As an entity treated as a partnership for US federal income tax purposes, all items of income, deduction, gain, loss and credit flows through the Company and is taxable to the members of the Company. No material federal or state income tax provision exists for the Company.

**NOTE 6 – MEMBERS' CAPITAL**

The Operating Agreement dated November 10, 2020, provides for three classes of Members, Class A, Class B and Class C Member interests. The Company has authorized a maximum of seven million five hundred thousand (7,500,000) Units in each of Class A and Class B, however the maximum Capital Contribution, regardless of the number of Units issued in Class A and Class B, shall not exceed seventy-five million dollars ($75,000,000) in the aggregate. Subject to the Company accepting less, the minimum investment amount for Class A and Class B Units is $10,000. The Company must sell a combined minimum of one million dollars ($1,000,000) of Class A and Class B Units prior to breaking impounds where investor funds may be used to acquire assets. Purchases by the Manager or Affiliates of the Manager will not count towards this total. The Class A and Class B Units have an 80% voting interest in the Company.

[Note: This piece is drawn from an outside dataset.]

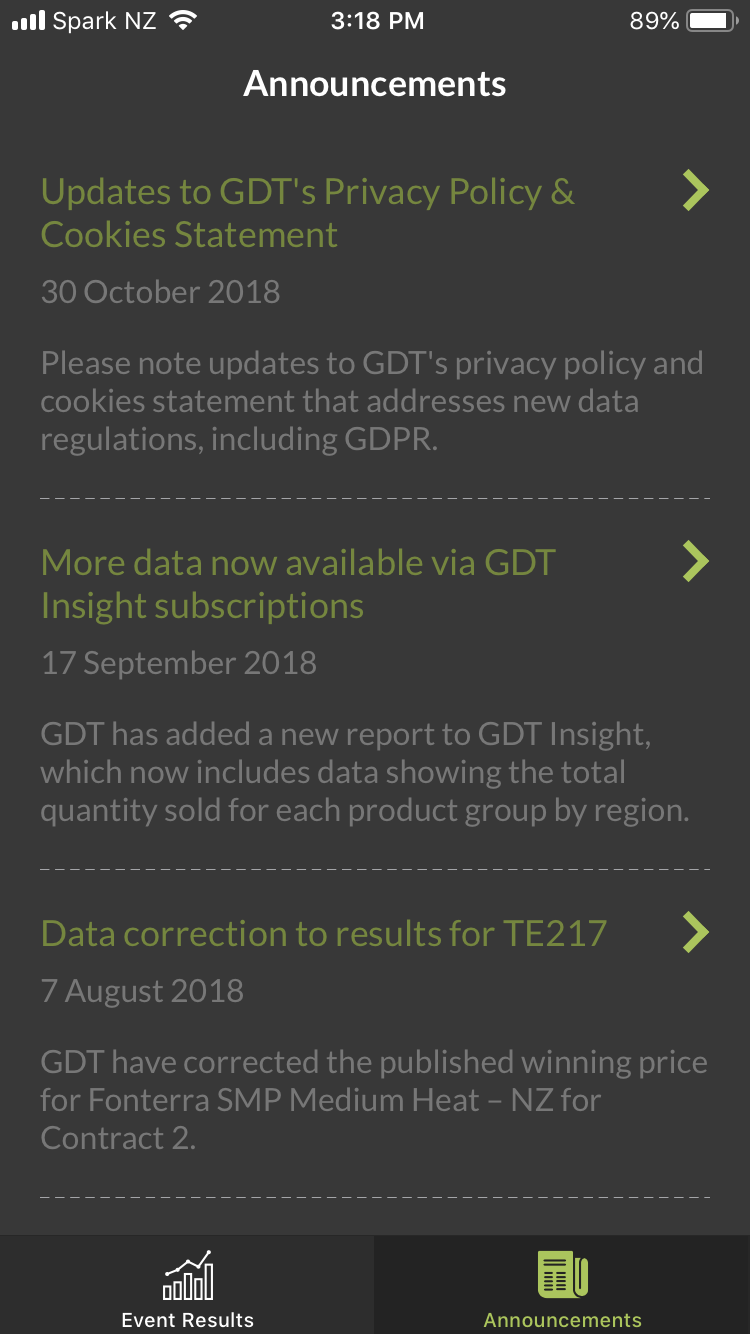The image size is (750, 1334).
Task: Tap the Event Results chart icon
Action: pyautogui.click(x=188, y=1276)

The Managing Member may make capital calls on the Class A and Class B Members from time to time to achieve Company objectives and policies. For additional information see Operating Agreement included herein.

The one hundred (100) Class C Membership Units, representing a 20% voting interest in the Company, is 100% owned by an affiliate of the managing member and was issued as founder's interests, at formation. The affiliate of the managing member paid $1,000 for the Class C Membership Unit.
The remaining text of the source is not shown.